Catlin is correct that Servidone is binding as far as it applies to a particular case, and that J.J. White is required to prove that the loss was covered. Catlin is also correct that here, unlike in Luria, coverage for the underlying claim is disputed, and that this may place an additional burden on J.J. White. However, on the narrow question of whether the burden to prove coverage includes a burden to prove actual liability in the underlying action, Catlin is incorrect that Servidone dictates the answer in its favor.

Servidone did not address the issue of whether an insured must prove actual liability in the underlying suit. Indeed, the coverage dispute in Servidone did not turn on the merits of the underlying suit. Rather, in Servidone, the claimant, the United States, brought claims for common law and contractual indemnity, only the first of which would be covered under the policy. 488 N.Y.S.2d 139, 477 N.E.2d at 442. The post-settlement coverage dispute turned on which of those claims—common law or contractual indemnity—was the "actual basis" for the settlement. Id. at 424, 488 N.Y.S.2d 139, 477 N.E.2d 441. Liability was therefore not in dispute—only the basis for liability. Similarly, in K2, the dispute as to coverage turned on whether the insured was acting for a "business enterprise" when he committed the alleged wrong, a fact that could be shown independently of the insured's liability on the underlying claim. 22 N.Y.3d 578, 983 N.Y.S.2d 761, 6 N.E.3d 1117. In short, although Servidone requires the insured to show that the "basis" for its liability would be covered, it did not require the insured to prove that that it was, in fact, liable in the underlying suit.

Data items
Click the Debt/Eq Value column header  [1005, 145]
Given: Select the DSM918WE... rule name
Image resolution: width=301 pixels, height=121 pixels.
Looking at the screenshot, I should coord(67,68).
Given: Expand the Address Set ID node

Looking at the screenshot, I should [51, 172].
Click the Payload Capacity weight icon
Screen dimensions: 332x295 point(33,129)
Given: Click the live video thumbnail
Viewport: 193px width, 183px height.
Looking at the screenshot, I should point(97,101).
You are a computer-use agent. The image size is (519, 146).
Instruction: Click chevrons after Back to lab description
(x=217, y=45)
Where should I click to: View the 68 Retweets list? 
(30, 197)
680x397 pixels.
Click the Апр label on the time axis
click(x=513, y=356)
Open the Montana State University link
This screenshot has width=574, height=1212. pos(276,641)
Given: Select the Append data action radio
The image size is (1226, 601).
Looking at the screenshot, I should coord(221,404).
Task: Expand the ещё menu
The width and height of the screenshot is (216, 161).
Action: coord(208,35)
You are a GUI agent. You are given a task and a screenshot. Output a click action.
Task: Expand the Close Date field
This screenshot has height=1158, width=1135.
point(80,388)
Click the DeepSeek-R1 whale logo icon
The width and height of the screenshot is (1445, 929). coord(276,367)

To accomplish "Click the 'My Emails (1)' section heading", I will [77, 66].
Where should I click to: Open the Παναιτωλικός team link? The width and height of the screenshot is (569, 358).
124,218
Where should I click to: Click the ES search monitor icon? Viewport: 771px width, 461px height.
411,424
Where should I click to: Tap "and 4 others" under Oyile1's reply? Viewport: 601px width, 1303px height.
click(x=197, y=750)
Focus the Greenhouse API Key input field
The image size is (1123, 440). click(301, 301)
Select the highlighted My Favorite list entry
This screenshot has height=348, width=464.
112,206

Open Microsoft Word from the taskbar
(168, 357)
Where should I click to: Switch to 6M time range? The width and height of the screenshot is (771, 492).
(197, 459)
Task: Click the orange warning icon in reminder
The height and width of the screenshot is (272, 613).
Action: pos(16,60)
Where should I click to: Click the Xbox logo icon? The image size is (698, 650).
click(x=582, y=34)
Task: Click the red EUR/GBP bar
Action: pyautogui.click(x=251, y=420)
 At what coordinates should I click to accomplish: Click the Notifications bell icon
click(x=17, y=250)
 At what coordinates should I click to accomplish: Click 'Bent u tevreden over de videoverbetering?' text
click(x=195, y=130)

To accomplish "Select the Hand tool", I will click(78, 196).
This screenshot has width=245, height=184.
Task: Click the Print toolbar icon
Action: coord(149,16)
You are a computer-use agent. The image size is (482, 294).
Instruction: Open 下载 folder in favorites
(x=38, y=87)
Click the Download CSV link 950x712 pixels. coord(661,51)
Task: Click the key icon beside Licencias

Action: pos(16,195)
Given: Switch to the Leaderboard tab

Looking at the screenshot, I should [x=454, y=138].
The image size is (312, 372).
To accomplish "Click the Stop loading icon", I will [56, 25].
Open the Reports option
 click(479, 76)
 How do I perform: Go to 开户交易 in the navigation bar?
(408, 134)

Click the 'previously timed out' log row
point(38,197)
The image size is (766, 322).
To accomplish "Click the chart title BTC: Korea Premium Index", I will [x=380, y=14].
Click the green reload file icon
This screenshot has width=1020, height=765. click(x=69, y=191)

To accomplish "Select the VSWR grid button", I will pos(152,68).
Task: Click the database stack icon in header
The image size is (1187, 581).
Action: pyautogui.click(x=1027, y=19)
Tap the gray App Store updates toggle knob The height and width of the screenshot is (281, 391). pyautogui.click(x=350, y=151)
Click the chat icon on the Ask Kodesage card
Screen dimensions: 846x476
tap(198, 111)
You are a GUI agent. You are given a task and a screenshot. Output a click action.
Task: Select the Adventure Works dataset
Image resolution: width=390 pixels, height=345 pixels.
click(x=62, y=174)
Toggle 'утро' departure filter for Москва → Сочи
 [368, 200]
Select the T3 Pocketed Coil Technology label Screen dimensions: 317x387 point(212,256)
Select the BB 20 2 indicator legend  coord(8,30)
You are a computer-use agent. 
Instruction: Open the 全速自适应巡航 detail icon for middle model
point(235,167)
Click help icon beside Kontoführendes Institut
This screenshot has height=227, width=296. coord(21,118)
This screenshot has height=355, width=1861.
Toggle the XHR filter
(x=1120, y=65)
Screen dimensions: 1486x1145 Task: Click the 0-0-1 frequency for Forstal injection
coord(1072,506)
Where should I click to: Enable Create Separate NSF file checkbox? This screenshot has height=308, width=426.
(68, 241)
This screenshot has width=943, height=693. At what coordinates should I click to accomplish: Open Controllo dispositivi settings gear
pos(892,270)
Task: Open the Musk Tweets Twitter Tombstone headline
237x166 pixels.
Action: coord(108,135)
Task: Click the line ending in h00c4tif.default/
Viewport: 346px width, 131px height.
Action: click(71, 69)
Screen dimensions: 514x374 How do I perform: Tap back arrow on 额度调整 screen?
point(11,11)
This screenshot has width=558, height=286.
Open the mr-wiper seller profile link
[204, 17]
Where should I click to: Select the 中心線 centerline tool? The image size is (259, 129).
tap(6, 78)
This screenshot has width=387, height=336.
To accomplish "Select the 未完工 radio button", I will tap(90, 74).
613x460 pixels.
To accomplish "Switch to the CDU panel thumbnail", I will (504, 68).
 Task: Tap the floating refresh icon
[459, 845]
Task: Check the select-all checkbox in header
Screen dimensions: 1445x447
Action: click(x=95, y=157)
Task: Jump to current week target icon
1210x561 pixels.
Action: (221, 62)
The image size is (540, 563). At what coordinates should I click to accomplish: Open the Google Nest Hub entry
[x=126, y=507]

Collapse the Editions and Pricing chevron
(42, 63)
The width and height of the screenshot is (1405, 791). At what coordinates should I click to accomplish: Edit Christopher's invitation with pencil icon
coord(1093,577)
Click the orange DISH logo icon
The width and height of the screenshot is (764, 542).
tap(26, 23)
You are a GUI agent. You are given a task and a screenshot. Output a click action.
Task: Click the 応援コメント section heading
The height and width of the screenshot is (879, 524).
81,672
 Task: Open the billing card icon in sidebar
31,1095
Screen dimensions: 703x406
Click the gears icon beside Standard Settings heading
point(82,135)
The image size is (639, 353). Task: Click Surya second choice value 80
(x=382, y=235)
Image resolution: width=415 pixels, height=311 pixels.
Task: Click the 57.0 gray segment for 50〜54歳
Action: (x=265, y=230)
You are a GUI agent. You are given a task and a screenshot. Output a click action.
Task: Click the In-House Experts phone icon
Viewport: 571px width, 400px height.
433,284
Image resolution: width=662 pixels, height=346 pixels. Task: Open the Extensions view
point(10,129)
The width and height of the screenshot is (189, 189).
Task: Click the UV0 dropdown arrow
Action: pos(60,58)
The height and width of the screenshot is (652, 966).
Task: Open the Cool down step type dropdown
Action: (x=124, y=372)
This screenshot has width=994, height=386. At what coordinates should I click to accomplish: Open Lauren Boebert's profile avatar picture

Written task 1
Rewrite the paragraph of the passage on Servidone that begins "Catlin is correct that Servidone is binding" as a short bulleted list, keeping its main points.
Written task 2
According to the passage on Servidone, why was liability not in dispute in Servidone? Answer in one to three sentences.
Written task 3
Resume the passage on Servidone after its last sentence.
The data items aren't needed for any of this work.

Response 1
- Catlin is right that Servidone is binding where it applies to a particular case.
- Catlin is right that J.J. White must prove the loss was covered.
- Unlike in Luria, coverage for the underlying claim is disputed here, which may add to J.J. White's burden.
- Catlin is wrong that Servidone settles, in its favor, whether proving coverage includes proving actual liability in the underlying action.

Response 2
The United States brought claims for common law and contractual indemnity, and only the first would be covered under the policy. The post-settlement coverage dispute therefore turned only on which of those claims was the "actual basis" for the settlement. What was contested was the basis for liability, not liability itself.

Response 3
Moreover, Servidone reaffirmed that "an insurer cannot by virtue of its own breach [of the duty to defend] escape liability for the reasonable settlement of a covered risk." 488 N.Y.S.2d 139, 477 N.E.2d at 444. By requiring only that the settlement be "reasonable," Servidone suggests that actual liability is not required, only a sufficient likelihood of liability to justify the settlement.

And finally, every court to have considered Luria and Servidone together has concluded that Luria "is not inconsistent with Servidone." Md. Cas. Co., 1996 WL 109068, at *7 ; Uniroyal, 707 F. Supp. at 1379 (" Servidone...required only that the claim settled by the insured be a ‘covered loss’ under the policy, and not that the insured independently prove the truth of the underlying claim."); Morgan Stanley Grp., Inc. v. New England Ins. Co., 36 F. Supp. 2d 605, 608 (S.D.N.Y. 1999) (" Servidone and Luria can, and should, be read together to establish the standard of proof for a settling insured."), vacated in part on other grounds, 225 F.3d 270 (2d Cir. 2000).

Accordingly, in order to obtain indemnification, I conclude that J.J. White is not required to prove that it was actually liable to Gans' estate in the underlying litigation. That is, J.J. White need not prove that exposure to BTEX actually caused Gans' leukemia. Because the portion of one sentence of my Previous Opinion cited by J.J. White suggested otherwise, I will grant J.J. White's Motion for Clarification or Reconsideration, and strike that portion of that sentence.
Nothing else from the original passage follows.